▶ _Supplied records_

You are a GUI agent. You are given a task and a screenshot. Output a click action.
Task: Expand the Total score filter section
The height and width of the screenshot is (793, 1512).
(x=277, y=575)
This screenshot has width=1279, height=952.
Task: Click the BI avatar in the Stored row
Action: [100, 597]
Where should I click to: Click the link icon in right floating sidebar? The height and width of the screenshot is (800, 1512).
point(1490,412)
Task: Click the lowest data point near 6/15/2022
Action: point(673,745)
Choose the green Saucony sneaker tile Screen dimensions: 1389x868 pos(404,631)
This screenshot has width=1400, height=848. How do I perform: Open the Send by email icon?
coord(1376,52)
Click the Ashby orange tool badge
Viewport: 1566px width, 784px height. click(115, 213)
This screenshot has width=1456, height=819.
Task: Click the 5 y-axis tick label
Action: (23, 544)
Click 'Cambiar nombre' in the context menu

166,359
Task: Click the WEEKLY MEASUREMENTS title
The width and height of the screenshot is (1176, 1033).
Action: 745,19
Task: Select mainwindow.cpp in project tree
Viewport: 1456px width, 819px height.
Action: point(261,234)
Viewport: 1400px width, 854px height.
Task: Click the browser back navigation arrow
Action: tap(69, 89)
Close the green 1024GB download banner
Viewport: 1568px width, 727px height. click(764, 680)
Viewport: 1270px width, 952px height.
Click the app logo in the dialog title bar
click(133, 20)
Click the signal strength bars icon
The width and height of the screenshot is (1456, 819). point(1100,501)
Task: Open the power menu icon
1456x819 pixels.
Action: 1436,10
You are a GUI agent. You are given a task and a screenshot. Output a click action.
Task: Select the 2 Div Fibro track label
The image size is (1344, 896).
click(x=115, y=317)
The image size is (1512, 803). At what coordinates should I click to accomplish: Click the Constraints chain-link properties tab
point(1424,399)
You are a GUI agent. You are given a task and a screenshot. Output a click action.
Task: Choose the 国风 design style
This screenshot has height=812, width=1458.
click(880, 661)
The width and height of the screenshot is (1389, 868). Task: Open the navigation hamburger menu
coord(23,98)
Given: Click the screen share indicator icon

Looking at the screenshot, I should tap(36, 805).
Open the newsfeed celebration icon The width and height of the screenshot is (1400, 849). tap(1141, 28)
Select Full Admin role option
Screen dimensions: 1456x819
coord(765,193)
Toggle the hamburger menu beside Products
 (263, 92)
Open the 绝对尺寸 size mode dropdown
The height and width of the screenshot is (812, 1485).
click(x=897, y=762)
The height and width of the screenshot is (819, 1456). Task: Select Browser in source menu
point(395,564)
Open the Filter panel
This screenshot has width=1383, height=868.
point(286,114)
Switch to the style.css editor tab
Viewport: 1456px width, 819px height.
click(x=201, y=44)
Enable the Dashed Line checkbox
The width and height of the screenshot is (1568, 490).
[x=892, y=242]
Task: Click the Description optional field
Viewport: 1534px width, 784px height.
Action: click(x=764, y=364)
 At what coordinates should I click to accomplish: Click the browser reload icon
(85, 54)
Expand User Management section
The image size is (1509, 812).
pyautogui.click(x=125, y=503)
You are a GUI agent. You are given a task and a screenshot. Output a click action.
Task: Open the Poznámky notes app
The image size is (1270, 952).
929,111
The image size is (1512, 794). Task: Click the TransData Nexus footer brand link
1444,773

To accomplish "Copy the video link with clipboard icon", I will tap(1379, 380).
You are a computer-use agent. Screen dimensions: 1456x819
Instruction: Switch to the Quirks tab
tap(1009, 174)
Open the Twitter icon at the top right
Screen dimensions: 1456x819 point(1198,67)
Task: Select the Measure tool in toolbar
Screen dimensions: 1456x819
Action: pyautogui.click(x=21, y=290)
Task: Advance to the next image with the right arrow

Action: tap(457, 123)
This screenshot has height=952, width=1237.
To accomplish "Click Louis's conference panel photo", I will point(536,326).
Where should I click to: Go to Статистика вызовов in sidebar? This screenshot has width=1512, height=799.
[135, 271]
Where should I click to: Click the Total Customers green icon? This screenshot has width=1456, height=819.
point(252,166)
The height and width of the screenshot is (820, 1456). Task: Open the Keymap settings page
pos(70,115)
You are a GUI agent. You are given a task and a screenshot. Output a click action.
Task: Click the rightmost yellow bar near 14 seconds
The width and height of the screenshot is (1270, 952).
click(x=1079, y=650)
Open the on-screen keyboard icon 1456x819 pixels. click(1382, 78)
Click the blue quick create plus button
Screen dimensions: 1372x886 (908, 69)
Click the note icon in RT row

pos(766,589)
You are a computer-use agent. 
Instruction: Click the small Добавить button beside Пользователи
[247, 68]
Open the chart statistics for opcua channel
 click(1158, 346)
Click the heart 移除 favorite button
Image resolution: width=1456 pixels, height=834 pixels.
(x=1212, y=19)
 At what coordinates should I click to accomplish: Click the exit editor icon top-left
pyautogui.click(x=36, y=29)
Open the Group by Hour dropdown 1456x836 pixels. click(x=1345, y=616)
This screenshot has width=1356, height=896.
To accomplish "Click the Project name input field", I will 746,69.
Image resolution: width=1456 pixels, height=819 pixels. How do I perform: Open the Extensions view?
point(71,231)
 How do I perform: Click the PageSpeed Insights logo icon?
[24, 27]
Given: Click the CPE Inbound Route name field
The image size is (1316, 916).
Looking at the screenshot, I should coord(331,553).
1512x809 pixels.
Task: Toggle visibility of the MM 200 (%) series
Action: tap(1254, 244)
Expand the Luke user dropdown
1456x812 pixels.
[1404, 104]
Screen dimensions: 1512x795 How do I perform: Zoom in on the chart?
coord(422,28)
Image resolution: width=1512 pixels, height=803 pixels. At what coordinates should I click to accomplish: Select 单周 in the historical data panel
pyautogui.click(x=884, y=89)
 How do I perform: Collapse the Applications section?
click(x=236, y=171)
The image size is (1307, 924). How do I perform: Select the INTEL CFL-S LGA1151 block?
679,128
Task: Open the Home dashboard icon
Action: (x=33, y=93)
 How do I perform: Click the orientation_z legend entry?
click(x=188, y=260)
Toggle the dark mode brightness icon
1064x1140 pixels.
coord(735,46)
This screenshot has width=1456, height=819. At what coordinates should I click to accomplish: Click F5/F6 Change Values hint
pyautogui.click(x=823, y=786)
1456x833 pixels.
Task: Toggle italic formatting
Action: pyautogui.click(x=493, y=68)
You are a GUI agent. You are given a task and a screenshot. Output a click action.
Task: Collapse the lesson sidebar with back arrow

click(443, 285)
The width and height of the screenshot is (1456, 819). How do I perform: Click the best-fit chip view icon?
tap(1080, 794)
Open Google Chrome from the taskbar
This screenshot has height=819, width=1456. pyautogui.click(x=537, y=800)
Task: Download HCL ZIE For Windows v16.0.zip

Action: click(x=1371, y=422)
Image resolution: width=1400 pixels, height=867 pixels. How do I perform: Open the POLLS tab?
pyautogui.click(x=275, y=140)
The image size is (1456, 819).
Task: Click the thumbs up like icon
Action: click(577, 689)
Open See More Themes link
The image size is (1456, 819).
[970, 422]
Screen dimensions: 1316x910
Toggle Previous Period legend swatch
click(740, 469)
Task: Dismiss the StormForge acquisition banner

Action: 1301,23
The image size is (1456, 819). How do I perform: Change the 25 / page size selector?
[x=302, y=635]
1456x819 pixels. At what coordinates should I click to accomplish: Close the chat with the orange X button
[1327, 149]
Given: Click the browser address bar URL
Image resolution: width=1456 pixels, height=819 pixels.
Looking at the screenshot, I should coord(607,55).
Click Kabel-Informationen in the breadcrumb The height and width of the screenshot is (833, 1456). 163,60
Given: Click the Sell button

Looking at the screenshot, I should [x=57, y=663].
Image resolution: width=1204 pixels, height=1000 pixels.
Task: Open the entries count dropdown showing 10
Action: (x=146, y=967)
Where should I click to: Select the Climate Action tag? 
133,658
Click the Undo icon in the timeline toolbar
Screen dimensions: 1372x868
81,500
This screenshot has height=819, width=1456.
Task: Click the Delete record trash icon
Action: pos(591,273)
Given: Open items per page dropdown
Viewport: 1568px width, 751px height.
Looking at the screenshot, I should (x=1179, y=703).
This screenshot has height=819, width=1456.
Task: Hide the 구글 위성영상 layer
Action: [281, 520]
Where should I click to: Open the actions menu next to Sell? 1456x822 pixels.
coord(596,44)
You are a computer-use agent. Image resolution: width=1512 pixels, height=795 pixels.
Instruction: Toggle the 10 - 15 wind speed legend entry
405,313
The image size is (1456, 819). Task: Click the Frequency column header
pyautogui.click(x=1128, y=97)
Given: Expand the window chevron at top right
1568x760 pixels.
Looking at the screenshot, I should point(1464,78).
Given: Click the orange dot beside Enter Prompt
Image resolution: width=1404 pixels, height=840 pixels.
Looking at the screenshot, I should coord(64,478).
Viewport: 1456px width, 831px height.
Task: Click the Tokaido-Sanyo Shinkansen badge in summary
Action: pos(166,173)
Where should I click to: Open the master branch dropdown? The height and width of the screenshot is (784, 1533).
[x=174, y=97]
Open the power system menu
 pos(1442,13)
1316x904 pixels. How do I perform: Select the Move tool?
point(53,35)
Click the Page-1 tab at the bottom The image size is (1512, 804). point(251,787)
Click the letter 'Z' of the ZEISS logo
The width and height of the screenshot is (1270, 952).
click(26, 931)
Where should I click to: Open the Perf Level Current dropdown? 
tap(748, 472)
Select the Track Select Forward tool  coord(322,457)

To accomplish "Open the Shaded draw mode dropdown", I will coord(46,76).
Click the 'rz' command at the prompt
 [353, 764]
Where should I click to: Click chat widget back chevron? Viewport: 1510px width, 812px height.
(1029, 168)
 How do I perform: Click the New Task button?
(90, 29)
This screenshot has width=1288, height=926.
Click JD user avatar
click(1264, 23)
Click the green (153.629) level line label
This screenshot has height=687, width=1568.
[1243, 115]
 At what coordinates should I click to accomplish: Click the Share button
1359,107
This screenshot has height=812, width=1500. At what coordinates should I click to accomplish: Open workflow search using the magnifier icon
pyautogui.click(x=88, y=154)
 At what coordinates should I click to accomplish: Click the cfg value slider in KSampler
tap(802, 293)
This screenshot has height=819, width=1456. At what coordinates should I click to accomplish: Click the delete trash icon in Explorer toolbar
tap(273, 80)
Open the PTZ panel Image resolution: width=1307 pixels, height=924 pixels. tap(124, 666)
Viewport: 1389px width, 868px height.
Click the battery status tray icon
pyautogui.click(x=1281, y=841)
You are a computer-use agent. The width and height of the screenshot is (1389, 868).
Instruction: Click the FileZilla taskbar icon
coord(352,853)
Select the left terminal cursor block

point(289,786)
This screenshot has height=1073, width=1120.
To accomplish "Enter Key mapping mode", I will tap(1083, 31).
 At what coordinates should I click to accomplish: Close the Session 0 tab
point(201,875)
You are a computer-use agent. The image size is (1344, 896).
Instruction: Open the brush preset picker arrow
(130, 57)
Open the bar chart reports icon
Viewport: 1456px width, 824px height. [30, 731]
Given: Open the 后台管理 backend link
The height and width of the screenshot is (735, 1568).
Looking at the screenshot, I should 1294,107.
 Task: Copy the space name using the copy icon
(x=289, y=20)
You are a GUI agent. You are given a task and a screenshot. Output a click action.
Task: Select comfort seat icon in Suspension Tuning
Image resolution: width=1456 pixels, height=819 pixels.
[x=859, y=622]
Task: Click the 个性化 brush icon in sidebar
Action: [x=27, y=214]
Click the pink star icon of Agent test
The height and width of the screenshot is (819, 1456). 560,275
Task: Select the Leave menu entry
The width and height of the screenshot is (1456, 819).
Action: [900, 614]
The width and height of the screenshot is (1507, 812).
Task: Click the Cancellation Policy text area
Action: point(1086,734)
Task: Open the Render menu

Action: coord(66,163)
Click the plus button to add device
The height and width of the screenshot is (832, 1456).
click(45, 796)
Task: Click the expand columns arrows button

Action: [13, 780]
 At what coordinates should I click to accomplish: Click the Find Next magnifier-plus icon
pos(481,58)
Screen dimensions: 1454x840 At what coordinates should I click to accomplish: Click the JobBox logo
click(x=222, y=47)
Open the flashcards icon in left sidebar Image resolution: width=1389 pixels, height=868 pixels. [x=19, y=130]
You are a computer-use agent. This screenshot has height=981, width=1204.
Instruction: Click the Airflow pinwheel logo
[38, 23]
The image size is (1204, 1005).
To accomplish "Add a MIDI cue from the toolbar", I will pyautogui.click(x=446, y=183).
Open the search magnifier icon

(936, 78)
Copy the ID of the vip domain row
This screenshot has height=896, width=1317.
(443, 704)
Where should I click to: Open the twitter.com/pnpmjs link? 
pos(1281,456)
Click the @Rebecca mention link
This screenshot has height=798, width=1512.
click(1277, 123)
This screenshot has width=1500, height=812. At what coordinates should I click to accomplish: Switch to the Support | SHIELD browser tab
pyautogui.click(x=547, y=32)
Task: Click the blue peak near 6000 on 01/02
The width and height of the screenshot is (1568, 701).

▶ _Work order_
The only thing to give is how many lines of the listing include the word "field".

▶ _Answer_
3